You're just an asset. As Richard Dawkins points out, genes are very selfish; they have to be. Only the selfish survive.
-- 8th of 7, Apr 02 2020


Yes but in every possible way it was indeed free to me not only at point of delivery but indefinitely into the future as well.

She'd already bought it, was moving in with her sister for the lockdown & it was a bit pongy already (me I like that) so if I didn't want it she'd have thrown it out, so didn't even have a delayed potential future cost to my 'inheritance' were I expecting to get one.

The einstein theory of cheese cost relativity : It's freeness, lack thereof or position on the spectrum between completely free & infinitely costly is relative to where you stand in the transaction & observe it from.
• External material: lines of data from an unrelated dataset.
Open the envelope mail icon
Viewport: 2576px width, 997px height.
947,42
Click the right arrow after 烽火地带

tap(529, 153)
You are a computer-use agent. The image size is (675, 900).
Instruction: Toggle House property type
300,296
Expressed most simply for the layman as 'I'm her relative so it was free'.
-- Skewed, Apr 02 2020


//Her genes were indeed making an investment in their own continuity.//

By the same reasoning, then, a collective entity (such as a nation state) can make an investment in *its* own continuity.
-- pertinax, Apr 02 2020


That's exactly what Hitler said.

BZZZZZT Godwin's Law !

Hitler said: "What is life? Life is the Nation. The individual must die anyway. Beyond the life of the individual is the Nation."
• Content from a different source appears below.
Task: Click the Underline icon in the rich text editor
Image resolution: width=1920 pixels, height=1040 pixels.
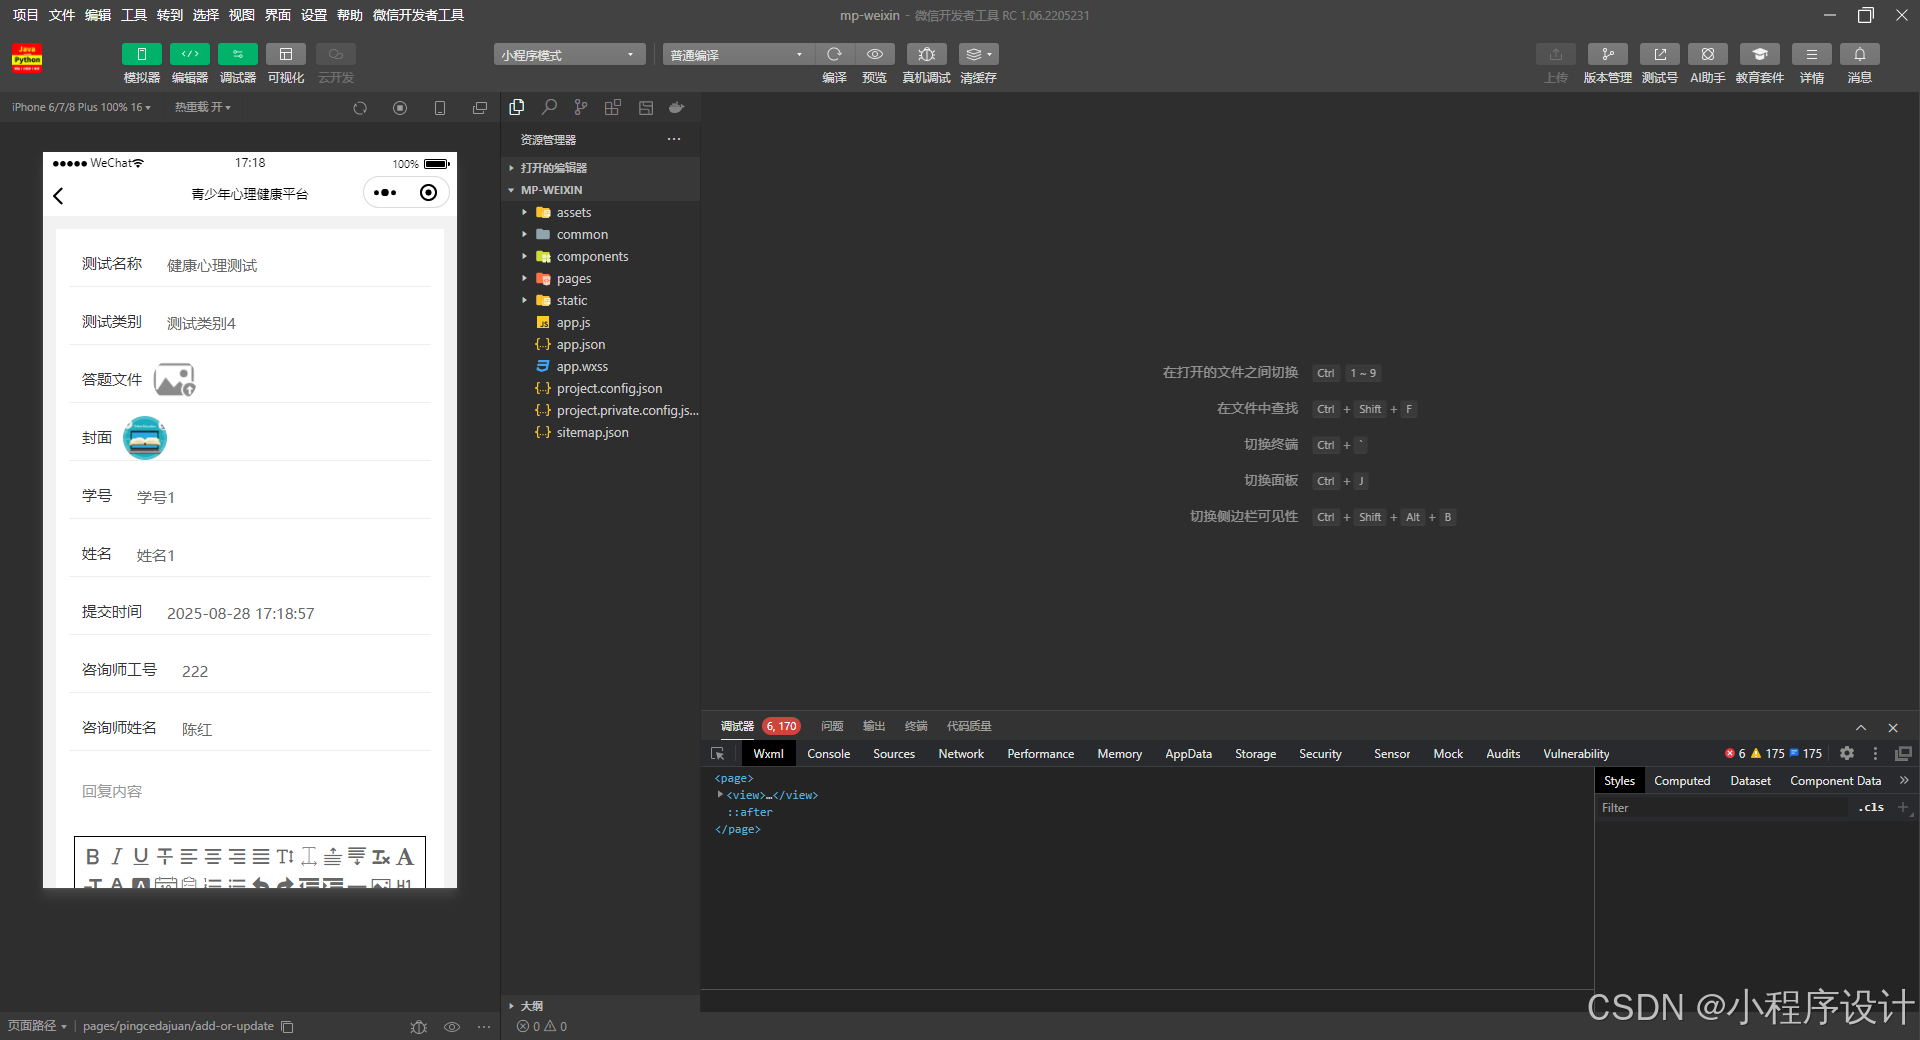Action: coord(141,856)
(Source: Wikiquote, "The World at War": Stalingrad)

Of course, part of that "investment" management is writing down/off and disposing of assets that no longer provide a return.

We note your enthusiastic espousal of fascistic totalitarian values with interest (and approbation); we also invest in our continuity, as you may have noticed.
-- 8th of 7, Apr 02 2020


My first bit of advice would be to stop eating like Americans, and knock off the bloody cigarettes. That'll save you a fortune in healthcare costs.

My next bit of advice would be to make like every health care machine that goes bing should be produced on the cheap using some efficient manufacturing methods. Take a look at a Raspberry pi, harden it a bit, add a touch screen, and there's your ventilator controller. Not every single machine needs to be able to deal with a level 5 ER emergency in terms of support. Build a bunch on the cheap, and have fewer that have more capability for the tougher cases.

We build hospital beds like every single bed needs push-button maid service, which seems to be a silly fallacy. Sometimes all that is needed is a cot, a blanket and pillow, and a foam mattress.
-- RayfordSteele, Apr 02 2020


//BZZZZZT Godwin's Law ! //

May I gently remind you of what Godwin's Law says? It says that the first person to invoke the Hitler comparison thereby *loses* the argument.

Thank you for playing.

{slips out of the room to the soundtrack of the "Suicide Squad" scene from "Life of Brian"}
-- pertinax, Apr 02 2020


//Godwin's Law ! //

//It says that the first person to invoke the Hitler comparison thereby *loses* the argument//

The real, the only true, original & unrevised Godwin's law : "As an online discussion grows longer, the probability of a comparison involving Nazis or Hitler approaches 1"

I hereby accuse [pert] of Godwin's law revisionism, you are a revisionist & I claim my $1.
-- Skewed, Apr 02 2020


<Encloses $1 in used tram tickets in plain brown envelope, conceals same behind hot water pipes in gentlemen's toilets, Waterloo station/>

// Sometimes all that is needed is a cot, a blanket and pillow, and a foam mattress. //

... or as that's known in most of Africa, "Intensive Care" ....

The problem of over-engineered, over-certified, hugely expensive Machines That Go Ping can be traced back to a single, pernicious fault in system design: Lawyers.